We arrived early Saturday morning, and after setting up our tent, I wandered off to hike Old Rag, a local mountain comprised by (and topped with) billion-year-old granite.  Old, indeed.  When I reached the summit at about 10 AM, clouds still blocked most of the view, but I could hear other people who had also reached the summit, their voices calling out through the foggy morning.


Just below the summit, on the Ridge Trail, is a larger area collectively referred to as the Boulder Scramble.  The trail is marked with blue blazes, but an awful lot of people just wander around on the granite, taking in the views, trying to climb things they're really not prepared to climb, and having lunch among the boulders.


It is not a trail for dogs, or strollers, or small children, and several signs at the parking lots serve as reminders, but that doesn't stop many people from forging through, mistakenly believing that any trail in a park is suitable for all visitors.  This trail is often narrow and steep, to the point where it only allows one-way traffic, and I had to wait several times for groups travelling in the opposite direction.  I helped about half of one group down over a boulder while the other half slipped blithely by, ignoring their compatriots.  It is not a trail to be taken lightly.


There are a couple passages that are just barely wide enough for one person to slip through, their pack scraping both walls along the way.  One passage requires a short down-climb into the rocks; another has a stairway cut into the stone between two enormous boulders only shoulder-width apart.


When I reached the northern terminus of the Ridge Trail, I stopped for a bagel and, deciding that the ridge was more fun than the fire road, turned around and went back the way I came.  I'm glad I did, because I got my best shot yet of bees on a flower, met four trapeze instructors doing handstands on top of the mountain, and although I didn't get a picture of it, I SAW A BEAR, and that was really exciting.


That night, we feasted.  Someone had brought a pile of inch-thick steaks, there were two different pasta salads, raspberry dessert bars, homemade salsa, and some healthy stuff, too, if you're into that sort of thing.  Whoever tells you that they don't camp because of the food doesn't know how to camp.

Monday, August 27, 2012

The Point

It's been long enough.  I should probably explain myself, eventually.

Most people don't know this is my fourth active blog project.  However, it is the only public blog project tied to my real name.  I wanted a place where I could post under my own name for two reasons, and I finally decided I could put them both under the same umbrella.

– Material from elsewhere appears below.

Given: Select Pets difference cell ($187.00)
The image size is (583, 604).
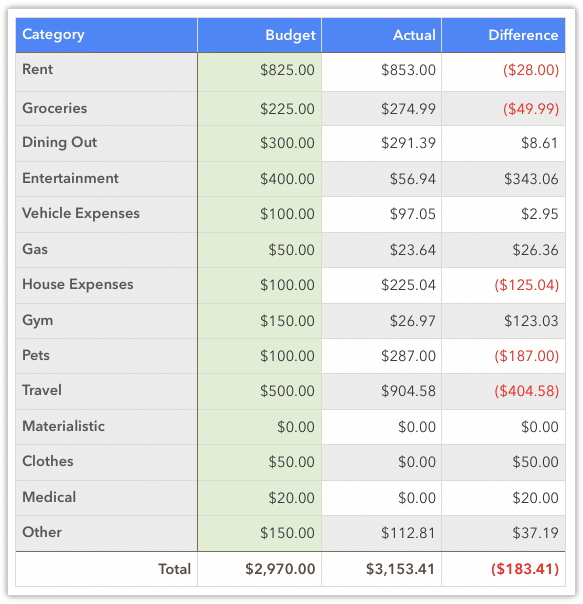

First, I love writing.  I often get ideas for books or short stories, and lately I've had more opportunity to flesh them out from inspiration to text.  I'd like to be able to share them, but until I find someone who wants to publish what I write, the responsibility for releasing these into the wild falls to me.  Admittedly, I don't share everything here--I still hold on to a small, wriggling hope that I can some day become a real writer, with a benevolent publisher, three-book contract, and fervent following, so I hold some of my best in reserve.  After all, who buys cows when there's free milk all over the internet, amiright?  Thus, I use this space to share some of my stories, and a few pastiches, but I like to think of them as bait.

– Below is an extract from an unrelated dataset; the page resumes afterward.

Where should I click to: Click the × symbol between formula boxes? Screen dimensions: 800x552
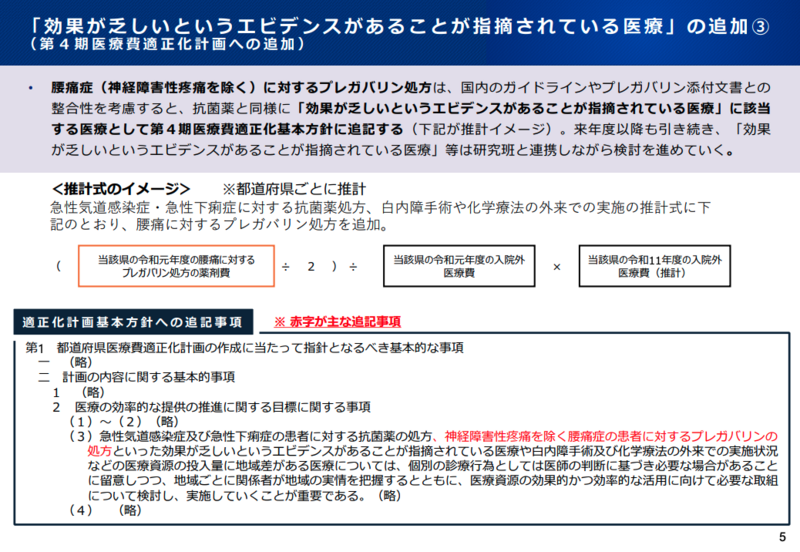pos(557,267)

Second, I love getting outside and doing fun things.  I like sharing those experiences (you may call it bragging.  I probably wouldn't argue) and encouraging other people to get outside, too.  There are some big adventures I'd like to have: through-hiking the AT and PCT, visiting Australia, hiking in Alaska, and touring Europe to name a few, but my meager budget has limits.  I found that disheartening and disappointing until I was walking through Bend one day and realized how much fun I was having looking at things within ten minutes of my apartment.  I discovered hidden treasures in my own city, and I realized I had done it before, many times.  An adventure doesn't have to be big to be worthy, or exciting, or fun.  When I was a kid, our family would often go on "Mystery Trips."  We'd pile into the car and my brother and I would have no idea where we were going until we got there.  We'd try to figure it out ahead of time, believing we were cagey and clever when we asked how we should dress or what we should bring, trying to glean information that could gain us insight into the day's destination.  We almost never figured it out until we started seeing signs or familiar territory.  I have many fond memories of those trips to museums, zoos, and parks, and I look forward to tormenting my own kids in similar fashion.  The small adventures are no less adventurous for their scope, and you can have them every weekend if you like.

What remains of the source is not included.